Even at that distance he’d seen the frozen tears glistening all along the dark curve of her eyelashes, brilliant diamonds in the frosted light. A lady in distress. A beautiful, tear-stricken creature. That was what had made him open the coach door. Ten years. Gone in a flash.
“How exactly does ding-dong, excruciating Belle know her?” Of course Belle would be the one to bring her here. Belle, who had never done a useful thing in her entire life, except fall in with his mother.
“Why shouldn’t Belle know her? We all do. Oh, Devorlane, I forgot, there is just so much, so much you don’t know. So much we do need to catch up on—later.

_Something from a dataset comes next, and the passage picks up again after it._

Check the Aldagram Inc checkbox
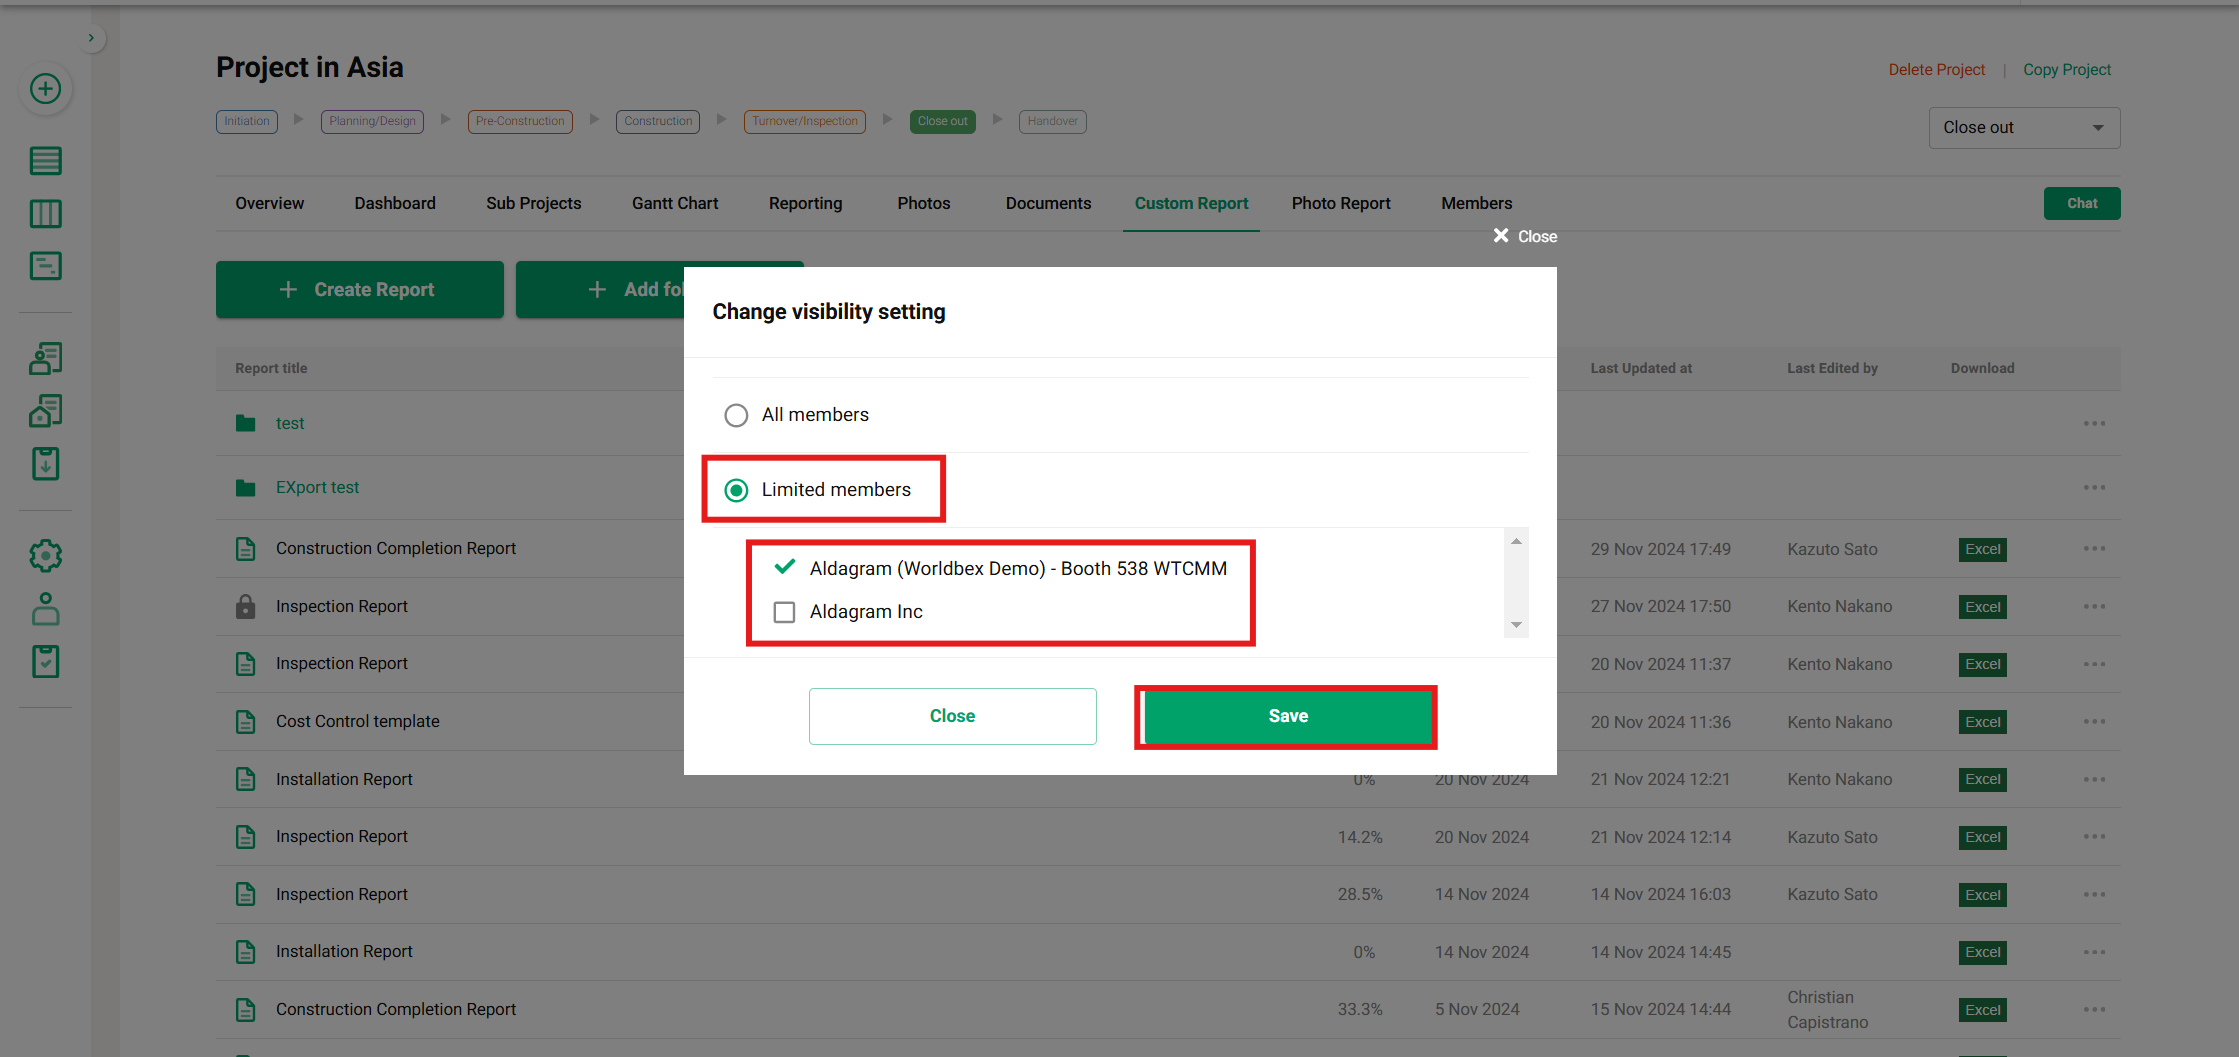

But you remember Barwych Hall? The house s’about a half mile from here?”
“That old dump?”
He remembered it well. Hall was perhaps an overly generous term. It did not boast above six rooms and had been uninhabited for almost, if not quite, as long as he remembered.
She shrugged. “Lady Armstrong lives there. She’s our neighbor.”
“Neighbor?”
“Yes. She lives s’lere with some serving girls, Pearl and Ruby, she brought from London. Very, very refined girls. So I’m afraid we get no gossip. Not even a snifter. Anyway, why are you so s’interested in Lady Armstrong? Do you know her?”
Know her?
Ten years ago on Christmas Eve, the most stunning, most ethereally beautiful girl he had ever seen had accepted a lift in his coach. She had kissed him. Then disappeared into thin air.
He had never forgotten it. The ice-fire of her lips. Or her. Or the gift she’d somehow slipped into his pocket, while he sprawled there, dazedly thinking if that was heaven, he’d forfeit the rest of his life now.
The Wentworth emeralds.
His father needn’t have looked that far after all.
Now, unless he was completely mistaken, that damned bitch was sitting by the library fire in respectable widow’s weeds, the coral lips parted in pretended conversation with his mother’s fawning ward, Belle.